Quels sont les messages véhiculés dans votre spectacle de restitution ?
C’est la fierté d’être un comédien. J’aime bien cette question. Nous les comédiens, nous portons l’art. L’artiste ne prétend pas éduquer, mais il participe à l’éducation. C’est notre job. C’est notre responsabilité, et nous en sommes fiers. Nous sommes en train de traverser une période houleuse au Bénin. Je dirai, houleuse à notre escient. Parce que, pendant très longtemps, nous sommes restés dans la léthargie. Il faut que les choses bougent. Mais dans quel sens ? C’est ça la vraie question. Mais dans le bon sens, c’est ce que nous prions. Notre responsabilité à nous, c’est de faire prendre conscience aux gens. Vous avez entendu les femmes s’exprimer au cours de ce spectacle de restitution. On a dit tyrannie, on a dit amour, on dit amour, on a tout mélangé. Parce que c’est ça l’humain. Ce que nous véhiculons, c’est la paix. Ce que nous véhiculons, c’est l’humanité. Ce que nous véhiculons, c’est l’écoute de l’un et de l’autre. N’oublions pas que nous sommes des humains et nous avons certes le libre arbitre. N’oubliez pas que nous avons besoin des uns et des autres. C’est dans une communication commune que nous pouvons y arriver. C’est notre job. C’est ce que nous arrivons faire. Et c’est ça la particularité de ce programme. Je ne voulais pas en parler pour donner une côte politique à la chose. Mais c’est notre responsabilité de prendre en compte l’ambiance actuelle dans laquelle nous sommes pour donner notre avis. Nous avons dit ce que nous pensons. Pas en prenant partie non, mais ce que nous pensons. C’est dans une compréhension commune, l’acceptation de l’autre quel que soit son bord que nous pouvons avancer. Parce que seul nous n’avons pas raison, mais avec l’autre, on se complète. C’est aussi simple, ce que vous venez de voir tout à l’heure. Par exemple, c’est l’histoire du perroquet qui parle mais quand il a pris son coup, il a juste mis dans sa tête de ne répondre qu’à une seule personne. Parce qu’il a compris tout suite que dans ce foyer-là, il n’y a que l’homme qui prend les décisions et il a pris parti sans rien dire à personne.
Yves Barray disait que cette restitution n’est qu’une partie de l’iceberg.

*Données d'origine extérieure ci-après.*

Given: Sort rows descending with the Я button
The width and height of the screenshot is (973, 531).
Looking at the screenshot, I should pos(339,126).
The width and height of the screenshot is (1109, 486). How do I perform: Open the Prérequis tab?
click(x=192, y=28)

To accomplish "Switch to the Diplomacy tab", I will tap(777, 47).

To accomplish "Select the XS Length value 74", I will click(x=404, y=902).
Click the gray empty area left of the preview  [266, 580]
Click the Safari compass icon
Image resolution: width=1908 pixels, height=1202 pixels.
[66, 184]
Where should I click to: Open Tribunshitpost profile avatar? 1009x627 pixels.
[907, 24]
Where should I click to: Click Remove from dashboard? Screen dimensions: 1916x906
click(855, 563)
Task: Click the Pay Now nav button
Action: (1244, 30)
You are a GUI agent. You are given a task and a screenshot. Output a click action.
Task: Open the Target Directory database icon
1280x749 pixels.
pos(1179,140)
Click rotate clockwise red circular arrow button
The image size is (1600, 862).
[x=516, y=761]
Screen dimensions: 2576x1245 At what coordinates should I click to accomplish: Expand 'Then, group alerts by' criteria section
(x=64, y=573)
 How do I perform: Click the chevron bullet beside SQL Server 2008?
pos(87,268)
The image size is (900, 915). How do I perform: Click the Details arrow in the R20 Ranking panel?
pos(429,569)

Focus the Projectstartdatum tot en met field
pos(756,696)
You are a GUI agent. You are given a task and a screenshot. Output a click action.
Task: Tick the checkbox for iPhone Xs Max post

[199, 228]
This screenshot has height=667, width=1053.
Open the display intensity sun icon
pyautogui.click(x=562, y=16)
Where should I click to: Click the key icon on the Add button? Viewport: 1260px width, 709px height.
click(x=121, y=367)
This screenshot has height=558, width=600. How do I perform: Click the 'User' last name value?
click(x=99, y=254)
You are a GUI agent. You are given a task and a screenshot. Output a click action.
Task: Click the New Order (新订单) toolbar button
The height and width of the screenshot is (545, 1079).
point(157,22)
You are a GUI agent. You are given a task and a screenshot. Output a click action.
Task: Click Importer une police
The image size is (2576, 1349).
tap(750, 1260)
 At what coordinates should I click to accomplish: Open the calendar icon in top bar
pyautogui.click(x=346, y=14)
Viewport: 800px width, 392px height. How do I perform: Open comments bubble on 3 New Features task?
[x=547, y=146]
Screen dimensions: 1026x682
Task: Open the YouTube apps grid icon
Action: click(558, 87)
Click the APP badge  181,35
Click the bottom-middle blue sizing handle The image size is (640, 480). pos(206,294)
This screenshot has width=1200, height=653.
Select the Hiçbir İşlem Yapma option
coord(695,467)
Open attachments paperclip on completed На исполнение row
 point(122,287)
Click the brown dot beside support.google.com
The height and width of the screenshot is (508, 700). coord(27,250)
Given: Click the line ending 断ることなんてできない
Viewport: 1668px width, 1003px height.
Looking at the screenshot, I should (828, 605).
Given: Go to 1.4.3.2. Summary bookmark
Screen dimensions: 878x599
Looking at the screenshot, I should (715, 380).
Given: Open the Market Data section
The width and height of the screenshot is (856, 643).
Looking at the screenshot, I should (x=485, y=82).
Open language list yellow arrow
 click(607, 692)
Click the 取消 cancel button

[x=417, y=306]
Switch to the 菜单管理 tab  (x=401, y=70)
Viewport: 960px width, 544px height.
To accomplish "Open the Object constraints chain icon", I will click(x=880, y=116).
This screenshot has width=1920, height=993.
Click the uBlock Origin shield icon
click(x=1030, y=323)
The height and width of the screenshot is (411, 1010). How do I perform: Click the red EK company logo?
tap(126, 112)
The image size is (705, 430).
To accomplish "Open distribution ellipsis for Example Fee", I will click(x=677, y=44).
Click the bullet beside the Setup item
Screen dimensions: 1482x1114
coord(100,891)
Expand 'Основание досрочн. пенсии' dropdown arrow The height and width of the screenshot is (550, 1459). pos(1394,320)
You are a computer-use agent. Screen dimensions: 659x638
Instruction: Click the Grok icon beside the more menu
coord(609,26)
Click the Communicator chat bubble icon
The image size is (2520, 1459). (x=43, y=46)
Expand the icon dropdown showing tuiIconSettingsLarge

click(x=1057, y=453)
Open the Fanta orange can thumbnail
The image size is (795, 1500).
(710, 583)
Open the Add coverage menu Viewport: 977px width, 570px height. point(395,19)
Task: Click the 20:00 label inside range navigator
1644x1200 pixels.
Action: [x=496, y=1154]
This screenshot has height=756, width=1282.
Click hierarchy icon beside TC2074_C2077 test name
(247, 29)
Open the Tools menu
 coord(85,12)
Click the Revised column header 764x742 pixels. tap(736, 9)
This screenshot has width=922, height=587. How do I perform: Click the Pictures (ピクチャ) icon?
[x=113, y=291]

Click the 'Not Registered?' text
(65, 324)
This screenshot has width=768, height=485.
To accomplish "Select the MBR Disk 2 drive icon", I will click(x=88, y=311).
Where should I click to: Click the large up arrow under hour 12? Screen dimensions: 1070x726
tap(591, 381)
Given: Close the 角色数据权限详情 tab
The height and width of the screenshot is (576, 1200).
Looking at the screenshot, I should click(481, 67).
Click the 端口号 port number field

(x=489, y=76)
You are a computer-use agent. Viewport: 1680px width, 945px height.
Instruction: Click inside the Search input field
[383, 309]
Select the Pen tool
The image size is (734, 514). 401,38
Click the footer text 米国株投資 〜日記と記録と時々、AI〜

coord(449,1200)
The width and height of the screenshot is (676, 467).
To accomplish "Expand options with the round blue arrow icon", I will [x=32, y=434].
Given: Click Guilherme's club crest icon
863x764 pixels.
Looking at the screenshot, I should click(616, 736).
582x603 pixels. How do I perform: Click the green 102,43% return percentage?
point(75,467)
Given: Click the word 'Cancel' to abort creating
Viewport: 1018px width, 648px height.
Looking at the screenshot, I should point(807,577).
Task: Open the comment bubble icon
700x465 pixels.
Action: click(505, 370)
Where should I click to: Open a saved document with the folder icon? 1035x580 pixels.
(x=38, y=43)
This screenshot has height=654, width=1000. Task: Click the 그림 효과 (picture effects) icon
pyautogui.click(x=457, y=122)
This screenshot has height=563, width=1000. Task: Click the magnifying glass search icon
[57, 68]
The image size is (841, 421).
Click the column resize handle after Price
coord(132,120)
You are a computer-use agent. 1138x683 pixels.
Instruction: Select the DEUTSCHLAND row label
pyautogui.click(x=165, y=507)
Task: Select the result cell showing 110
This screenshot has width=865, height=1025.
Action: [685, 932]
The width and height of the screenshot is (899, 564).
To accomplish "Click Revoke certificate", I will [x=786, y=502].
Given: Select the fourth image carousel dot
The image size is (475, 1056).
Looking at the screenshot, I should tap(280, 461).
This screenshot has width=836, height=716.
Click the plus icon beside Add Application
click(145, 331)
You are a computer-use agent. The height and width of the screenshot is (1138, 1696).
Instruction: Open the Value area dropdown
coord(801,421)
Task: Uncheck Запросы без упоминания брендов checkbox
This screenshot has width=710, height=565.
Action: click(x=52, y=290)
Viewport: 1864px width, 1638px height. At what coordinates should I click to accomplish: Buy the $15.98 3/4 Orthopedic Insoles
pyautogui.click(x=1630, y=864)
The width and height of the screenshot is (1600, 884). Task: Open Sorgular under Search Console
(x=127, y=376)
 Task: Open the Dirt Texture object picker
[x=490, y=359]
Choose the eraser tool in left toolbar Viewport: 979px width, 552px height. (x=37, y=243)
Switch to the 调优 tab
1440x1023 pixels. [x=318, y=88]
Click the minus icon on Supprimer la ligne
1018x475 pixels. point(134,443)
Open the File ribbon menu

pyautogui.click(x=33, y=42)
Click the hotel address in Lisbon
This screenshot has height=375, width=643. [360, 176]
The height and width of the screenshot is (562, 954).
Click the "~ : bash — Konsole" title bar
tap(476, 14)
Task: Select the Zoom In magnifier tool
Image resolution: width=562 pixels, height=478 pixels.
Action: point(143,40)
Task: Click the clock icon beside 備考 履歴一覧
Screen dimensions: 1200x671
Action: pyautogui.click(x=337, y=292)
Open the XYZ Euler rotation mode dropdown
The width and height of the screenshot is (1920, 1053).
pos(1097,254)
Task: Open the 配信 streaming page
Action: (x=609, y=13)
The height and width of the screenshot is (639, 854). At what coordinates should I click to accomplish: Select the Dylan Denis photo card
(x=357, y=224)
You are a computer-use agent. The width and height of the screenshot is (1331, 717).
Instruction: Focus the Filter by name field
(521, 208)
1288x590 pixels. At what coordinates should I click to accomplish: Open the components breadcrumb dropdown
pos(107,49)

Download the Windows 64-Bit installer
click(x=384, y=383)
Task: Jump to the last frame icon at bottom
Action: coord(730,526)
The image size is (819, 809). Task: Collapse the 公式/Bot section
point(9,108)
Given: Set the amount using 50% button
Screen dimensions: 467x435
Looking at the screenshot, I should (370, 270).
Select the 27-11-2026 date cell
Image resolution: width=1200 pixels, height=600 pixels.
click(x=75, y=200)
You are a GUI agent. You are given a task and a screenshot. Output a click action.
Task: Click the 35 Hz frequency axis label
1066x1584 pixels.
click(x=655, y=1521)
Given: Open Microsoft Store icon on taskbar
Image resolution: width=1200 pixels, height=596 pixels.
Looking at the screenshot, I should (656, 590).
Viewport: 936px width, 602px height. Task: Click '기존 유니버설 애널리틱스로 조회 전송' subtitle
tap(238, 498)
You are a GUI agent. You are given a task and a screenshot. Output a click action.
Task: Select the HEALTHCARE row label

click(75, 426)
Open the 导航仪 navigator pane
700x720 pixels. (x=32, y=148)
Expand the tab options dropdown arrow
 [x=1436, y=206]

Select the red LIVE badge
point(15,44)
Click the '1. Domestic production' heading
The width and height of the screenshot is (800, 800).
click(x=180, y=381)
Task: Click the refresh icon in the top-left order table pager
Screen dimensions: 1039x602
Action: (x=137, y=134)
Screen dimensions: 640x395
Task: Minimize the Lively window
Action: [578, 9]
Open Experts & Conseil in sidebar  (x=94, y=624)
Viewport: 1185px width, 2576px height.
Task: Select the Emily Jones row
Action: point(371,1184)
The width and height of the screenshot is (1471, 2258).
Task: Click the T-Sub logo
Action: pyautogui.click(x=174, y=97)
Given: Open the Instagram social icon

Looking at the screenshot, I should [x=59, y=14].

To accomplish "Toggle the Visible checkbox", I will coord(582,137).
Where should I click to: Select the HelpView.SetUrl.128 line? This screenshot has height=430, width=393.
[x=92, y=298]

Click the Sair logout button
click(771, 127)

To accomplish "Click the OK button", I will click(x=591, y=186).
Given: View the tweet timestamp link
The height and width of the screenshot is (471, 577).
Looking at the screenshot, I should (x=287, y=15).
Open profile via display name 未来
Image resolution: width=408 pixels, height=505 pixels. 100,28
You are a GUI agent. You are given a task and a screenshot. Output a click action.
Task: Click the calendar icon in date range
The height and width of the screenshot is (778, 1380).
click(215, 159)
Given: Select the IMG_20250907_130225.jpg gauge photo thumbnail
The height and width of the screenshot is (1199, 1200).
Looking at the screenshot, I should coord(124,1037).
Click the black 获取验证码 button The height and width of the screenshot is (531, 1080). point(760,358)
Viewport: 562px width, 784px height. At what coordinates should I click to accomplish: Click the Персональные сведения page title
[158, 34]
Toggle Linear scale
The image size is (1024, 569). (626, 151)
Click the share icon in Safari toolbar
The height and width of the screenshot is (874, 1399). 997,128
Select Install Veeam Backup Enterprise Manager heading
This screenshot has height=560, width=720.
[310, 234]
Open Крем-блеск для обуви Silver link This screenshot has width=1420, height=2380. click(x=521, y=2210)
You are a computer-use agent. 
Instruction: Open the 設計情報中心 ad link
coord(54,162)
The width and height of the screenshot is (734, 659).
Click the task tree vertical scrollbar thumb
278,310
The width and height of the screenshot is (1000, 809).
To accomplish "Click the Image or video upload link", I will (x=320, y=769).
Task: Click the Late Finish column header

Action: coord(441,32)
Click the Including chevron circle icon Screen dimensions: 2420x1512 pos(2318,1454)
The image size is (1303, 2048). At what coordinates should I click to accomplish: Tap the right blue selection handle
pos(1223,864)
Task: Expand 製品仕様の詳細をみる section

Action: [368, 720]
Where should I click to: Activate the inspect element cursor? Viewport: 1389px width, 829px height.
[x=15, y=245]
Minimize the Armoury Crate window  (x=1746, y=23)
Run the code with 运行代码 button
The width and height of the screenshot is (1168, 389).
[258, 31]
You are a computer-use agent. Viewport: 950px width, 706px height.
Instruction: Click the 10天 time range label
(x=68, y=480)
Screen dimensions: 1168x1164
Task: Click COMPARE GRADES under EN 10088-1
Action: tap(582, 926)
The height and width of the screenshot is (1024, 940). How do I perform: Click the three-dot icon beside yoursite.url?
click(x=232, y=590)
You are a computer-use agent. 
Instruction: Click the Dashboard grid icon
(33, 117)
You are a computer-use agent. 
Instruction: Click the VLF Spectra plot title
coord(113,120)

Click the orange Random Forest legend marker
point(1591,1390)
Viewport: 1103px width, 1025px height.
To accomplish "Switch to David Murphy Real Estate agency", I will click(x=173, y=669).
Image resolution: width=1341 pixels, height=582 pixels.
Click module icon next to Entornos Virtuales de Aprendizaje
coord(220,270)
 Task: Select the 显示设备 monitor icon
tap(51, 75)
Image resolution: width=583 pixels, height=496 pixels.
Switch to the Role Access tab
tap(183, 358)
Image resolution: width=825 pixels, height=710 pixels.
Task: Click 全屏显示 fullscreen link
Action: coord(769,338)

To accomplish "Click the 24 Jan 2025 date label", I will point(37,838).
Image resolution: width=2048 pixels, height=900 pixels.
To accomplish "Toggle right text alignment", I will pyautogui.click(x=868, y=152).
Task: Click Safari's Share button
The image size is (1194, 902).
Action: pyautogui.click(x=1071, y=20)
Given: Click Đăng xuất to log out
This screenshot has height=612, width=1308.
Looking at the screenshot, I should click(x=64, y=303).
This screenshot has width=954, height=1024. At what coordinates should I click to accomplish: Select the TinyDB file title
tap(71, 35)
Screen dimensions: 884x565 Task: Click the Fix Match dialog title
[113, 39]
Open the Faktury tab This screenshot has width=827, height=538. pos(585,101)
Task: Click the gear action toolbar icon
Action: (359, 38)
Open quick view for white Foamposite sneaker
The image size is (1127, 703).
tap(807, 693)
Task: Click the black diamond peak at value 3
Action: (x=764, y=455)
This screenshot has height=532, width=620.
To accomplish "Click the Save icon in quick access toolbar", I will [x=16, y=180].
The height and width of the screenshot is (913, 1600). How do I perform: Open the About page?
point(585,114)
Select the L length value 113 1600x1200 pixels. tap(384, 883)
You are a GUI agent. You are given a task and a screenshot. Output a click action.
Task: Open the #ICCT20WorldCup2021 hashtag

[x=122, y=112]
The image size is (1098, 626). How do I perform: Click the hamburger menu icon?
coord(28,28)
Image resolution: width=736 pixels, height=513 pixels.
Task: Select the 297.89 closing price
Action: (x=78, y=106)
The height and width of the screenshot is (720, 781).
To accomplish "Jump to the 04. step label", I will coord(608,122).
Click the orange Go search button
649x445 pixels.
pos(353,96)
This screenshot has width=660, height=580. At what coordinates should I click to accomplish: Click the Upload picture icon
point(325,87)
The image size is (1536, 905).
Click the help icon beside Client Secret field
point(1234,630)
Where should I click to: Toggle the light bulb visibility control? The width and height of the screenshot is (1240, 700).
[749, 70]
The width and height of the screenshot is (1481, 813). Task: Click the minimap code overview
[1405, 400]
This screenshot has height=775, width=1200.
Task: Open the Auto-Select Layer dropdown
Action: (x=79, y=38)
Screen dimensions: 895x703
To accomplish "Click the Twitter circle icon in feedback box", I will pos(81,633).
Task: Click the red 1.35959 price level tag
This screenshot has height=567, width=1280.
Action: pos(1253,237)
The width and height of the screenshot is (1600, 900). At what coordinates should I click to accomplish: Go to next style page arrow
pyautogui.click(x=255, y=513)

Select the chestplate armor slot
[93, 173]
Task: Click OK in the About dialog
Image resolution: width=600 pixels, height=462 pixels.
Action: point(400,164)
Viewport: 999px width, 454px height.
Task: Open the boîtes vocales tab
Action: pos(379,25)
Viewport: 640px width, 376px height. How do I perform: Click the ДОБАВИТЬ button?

Alors qu’avez-vous à dire sur l’ensemble du spectacle ?
Nous fonctionnons un peu plus chaque jour. Là, c’est le premier niveau de la deuxième promotion. Le deuxième niveau sera plus élevé dans la deuxième quinzaine du mois d’octobre 2019 et le troisième niveau dans la deuxième quinzaine du mois d’avril 2020. Nous allons par escaliers. Nous venons de parcourir 5 marches. En octobre prochain, nous ferons 10 marches et en avril 2020, nous allons parcourir 25 marches. Nous aurons la chance d’accueillir deux pédagogues, un Belge et un espagnol. Non seulement, c’est des formateurs mais aussi des pédagogues, parce qu’il faut pouvoir avoir la capacité d’adapter la formation aux réalités du pays.
Propos recueillis dans la ville de Parakou par Rodéric DEDEGNONHOU,
Journaliste à l’Agence Bénin Presse (ABP).